[Saved data entries]
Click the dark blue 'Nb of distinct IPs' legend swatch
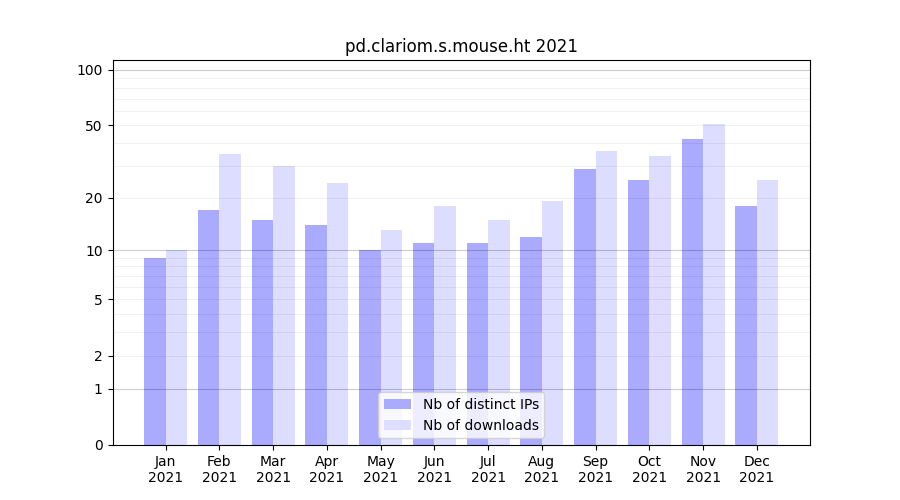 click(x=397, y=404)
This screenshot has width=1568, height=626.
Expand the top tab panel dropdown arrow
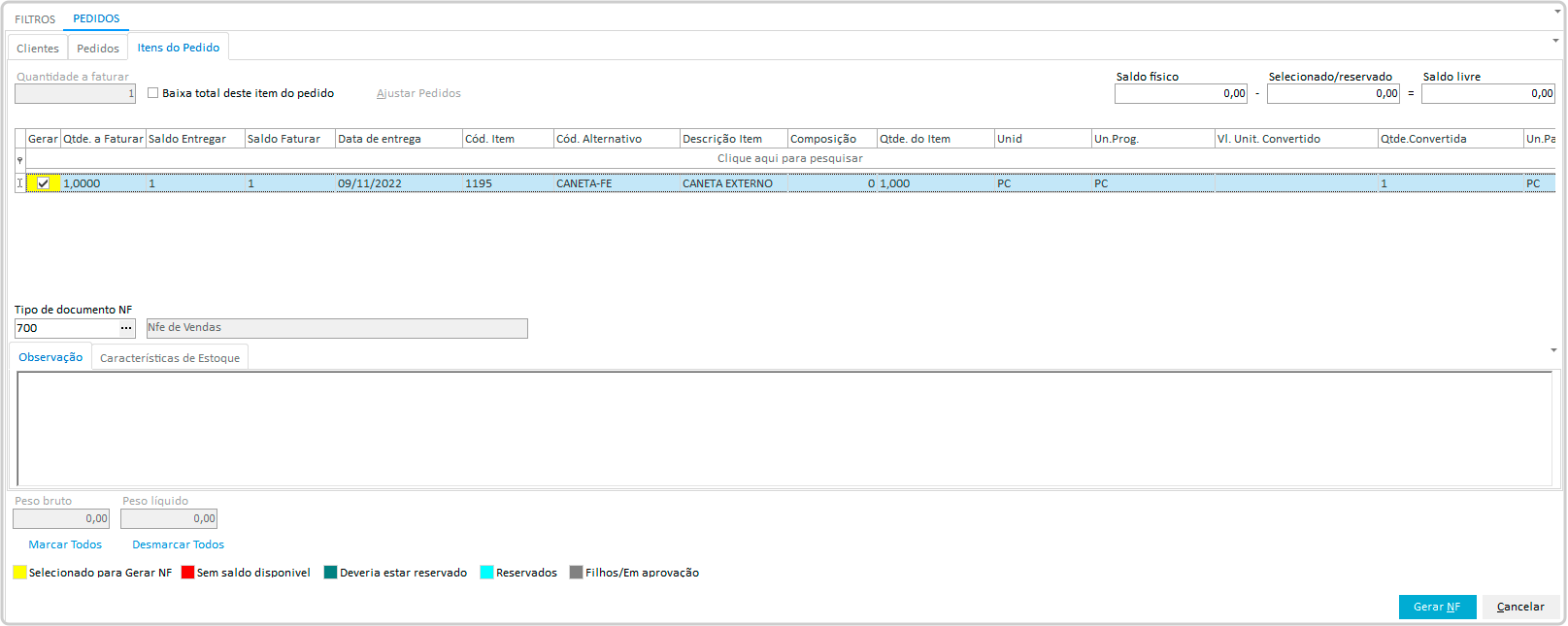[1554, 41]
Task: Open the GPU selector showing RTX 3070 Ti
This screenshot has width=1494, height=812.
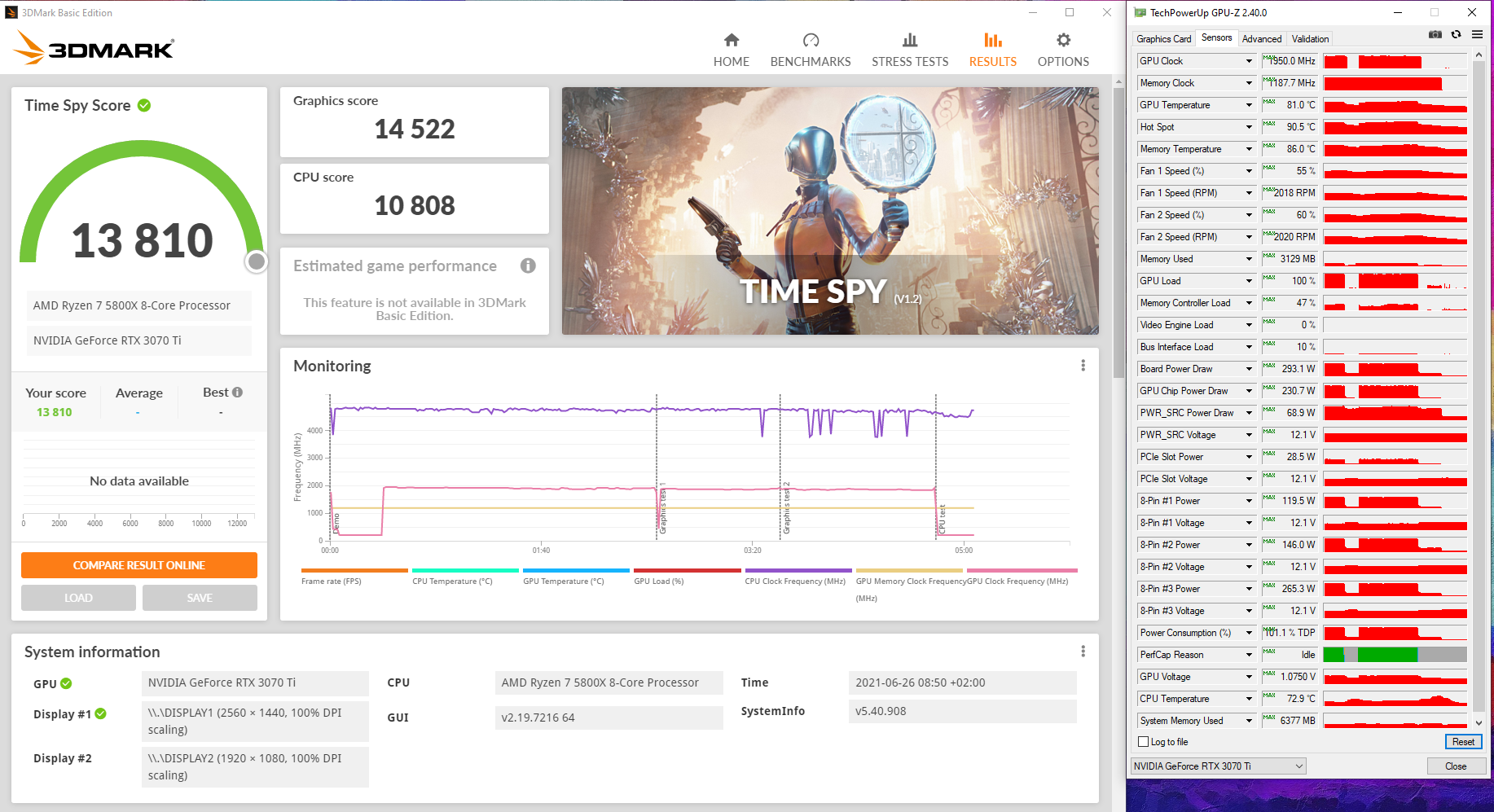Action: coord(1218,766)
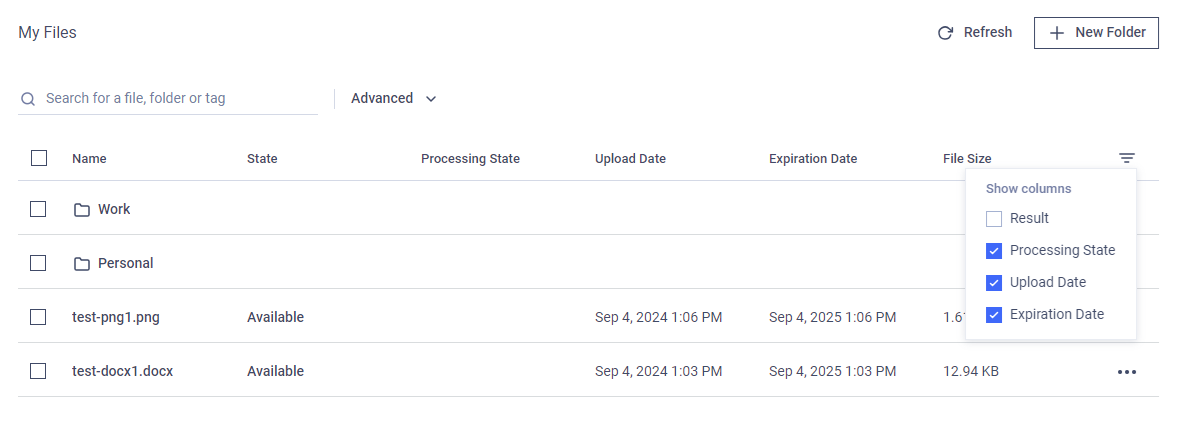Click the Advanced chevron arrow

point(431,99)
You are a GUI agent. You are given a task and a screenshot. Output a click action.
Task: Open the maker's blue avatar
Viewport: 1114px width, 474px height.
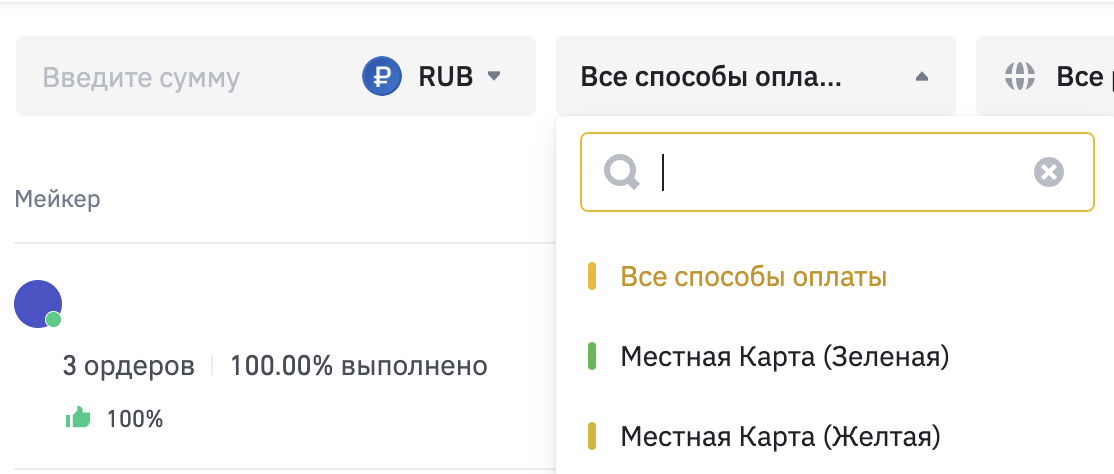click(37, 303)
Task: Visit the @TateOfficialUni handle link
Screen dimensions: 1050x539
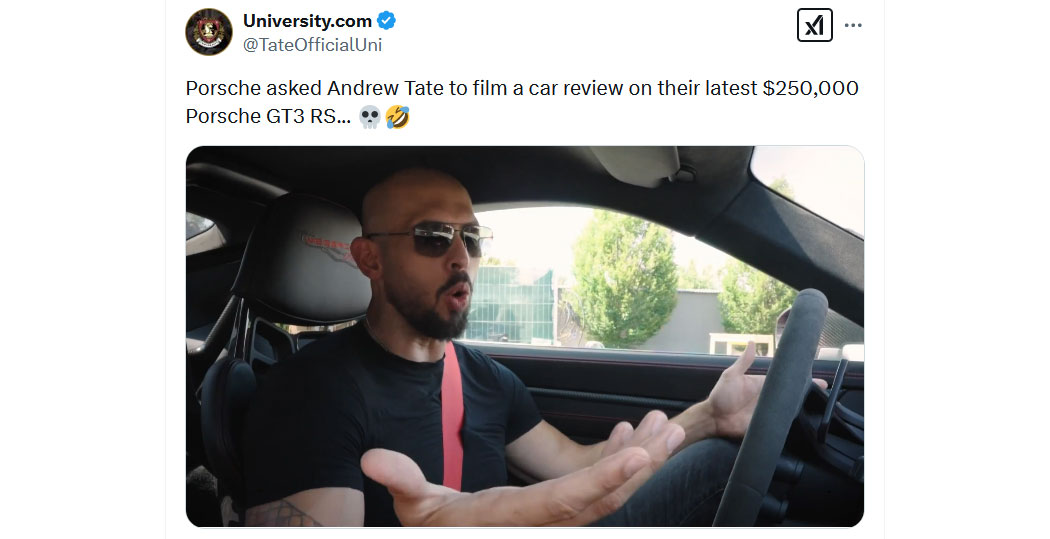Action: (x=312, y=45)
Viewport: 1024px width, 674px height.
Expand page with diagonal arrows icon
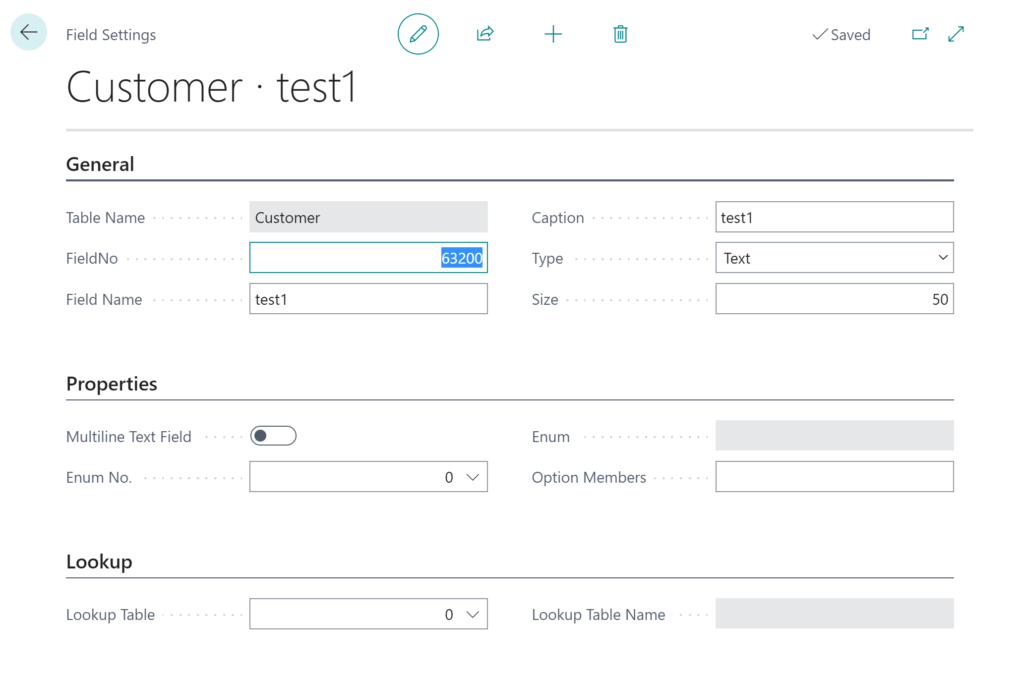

• WRITTEN TASK:
Repeat the lines in the entries above word for word, from start to end, omitting the pictures.

• REPLY:
Click the dark blue 'Nb of distinct IPs' legend swatch
 click(x=397, y=404)
This screenshot has width=1568, height=626.
Expand the top tab panel dropdown arrow
[1554, 41]
Task: Open the GPU selector showing RTX 3070 Ti
This screenshot has width=1494, height=812.
Action: coord(1218,766)
Click the Advanced chevron arrow

point(431,99)
You are a GUI agent. You are given a task and a screenshot. Output a click action.
Task: Open the maker's blue avatar
Viewport: 1114px width, 474px height.
click(37, 303)
Task: Visit the @TateOfficialUni handle link
Screen dimensions: 1050x539
Action: (x=312, y=45)
Viewport: 1024px width, 674px height.
Expand page with diagonal arrows icon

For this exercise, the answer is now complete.